I want to figure out how to use the circuit board from the cassette slave to give the signal to override having to use a switch or have a cassette play. Thank you for this video, I picked up a 10 dollar cassette slave off ebay to mimic this setup, I just had to get rid of my long disabled onstar. I got an 02 sierra 2500HD and I love that truck to death but I'm working on a tight budget.
Yep I was on tight budget as well when I went after this one. It would be nice to take it down to the circuit board level to get rid of the bulk of the cassette player, but I'm not smart enough to figure that out. I did remove the guts from the case and built a tighter enclosure to save some space though.
if the other cables apart from the jack are not connected, can it work? or is there any way of the other cables spliced with the other stereo harness?
Well the cassette deck has to actually work and communicate with the stereo head unit just for a few seconds, then it can be disabled/turned off and the audio input can still be used. The head unit doesn't realize the cassette audio has changed or anything. So I think most or all of the other harness wires have to be connected, otherwise the cassette deck won't work right. There may be ways to do this mod or something similar inside of the of stereo head unit itself, without the cassette deck, and there are resources on the internet that show how to do that. I actually had tried that myself, but I couldn't get my particular model to work with those mods.
I did buy a amplifier for a 92 Chevrolet Silverado which which had an auxiliary plug soldered in here is a video showing where the solder connections need to be made>>>> search on RU-vid for>>>> "1988 through 1993 Chevrolet Silverado adding auxiliary jack to radio amplifier"

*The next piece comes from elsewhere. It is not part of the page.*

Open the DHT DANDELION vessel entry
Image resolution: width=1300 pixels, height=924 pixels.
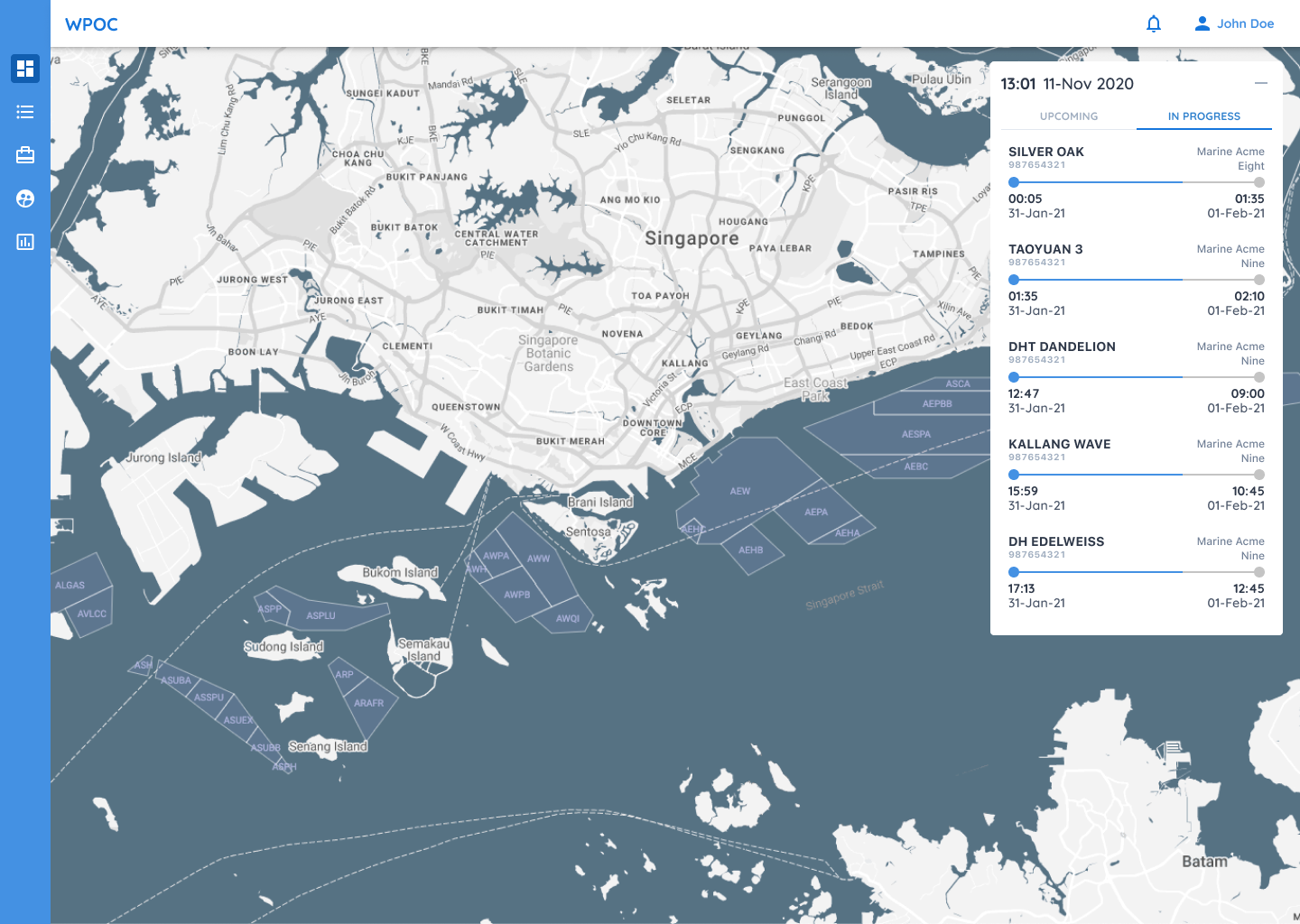click(1062, 346)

I need the pin out info for a very similar unit, only with a 7-pin slave input instead of 9. They make 'em! I got one in my hands right now. Can't seem to find the wiring schematic/pinout to save my life. Would be a 5 minute job if I had the pinout...
Go to www.bbbind.com/tsb-and-wiring-diagrams-login/ and make an account, you can download just about any wiring diagram for any vehicle there. I got most of my trucks wiring diagrams there
No it wouldn't. The wiring harness I am modifying to tap into the audio channels comes from the stock head unit, and goes to the slave cassette unit. Your aftermarket HU almost certainly won't connect to the slave cassette unit. There may be some aftermarket wiring harness that will retain auxiliary cd changer, but I don't know about one. There are usually easier/better ways to get a bluetooth signal from aftermarket head units anyway.
I'm no electrical engineer by any means. But, maybe he's meaning to use a capacitor to essentially cause a delay in current through the pink wire. What I'm now wondering is, if it's a capacitor that's needed, or a inductor?🤔
I agree. Easier but more costly. Frankly you could buy a whole new single DIN head unit and the bezel adapter for fairly cheap as well and have all sorts of features.